Режиссер-постановщик Владимир Туманов, художник-постановщик Елена Дмитракова
Жаль, что приходится писать об этом спектакле быстро, наскоком, «с первого просмотра» тем более, премьерного. Безусловно, он стоит серьезного, вдумчивого, неторопливого разговора. Владимир Туманов шел к своему Чехову долгие годы, а для актеров Театра на Васильевском «Дядя Ваня» — не проходная постановка, а целое событие, «высота» в творческой биографии. Жаль, что удалось увидеть пока лишь один состав, — уверена, что второй не менее интересен, и сравнение помогло бы быть точнее. Тем более, что спектакль пока еще очень «сырой» (прошу прощения за избитость формулировки). Со временем, думаю, уйдет излишняя взнервленность, будет меньше крика, пафоса, суеты. Смысл высказывания режиссера, с известной долей лукавства обещавшего зрителю самый-самый что ни на есть классический спектакль по классической пьесе в классических костюмах, прочитывается уже сейчас. И он отнюдь не банален.
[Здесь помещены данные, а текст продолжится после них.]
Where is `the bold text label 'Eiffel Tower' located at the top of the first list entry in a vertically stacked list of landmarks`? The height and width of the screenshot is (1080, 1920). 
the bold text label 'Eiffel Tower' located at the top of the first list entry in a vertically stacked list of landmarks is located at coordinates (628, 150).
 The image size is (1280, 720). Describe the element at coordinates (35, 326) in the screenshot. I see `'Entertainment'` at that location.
Выходя на улицу после каждого «Дяди Вани» (страшно вспомнить, сколько их уже было!), всегда думаешь: «Ну, всё, ничего больше добавить нельзя…» Но снова премьера — и опять какие-то большие и маленькие открытия. Я имею в виду вовсе не жанровые переключения, даже не распределение, хотя замечательный актер Михаил Николаев, которого принято считать комиком, сам неоднократно говорил в интервью, что роль Войницкого — сюрприз в первую очередь для него самого. Вопреки ожиданиям, именно эта роль оказалась решена в хорошем смысле традиционно. В конце концов, играть сегодня Чехова в эксцентрической, даже фарсовой манере — уже почти штамп. Самым неожиданным оказалось как раз решение не главных персонажей.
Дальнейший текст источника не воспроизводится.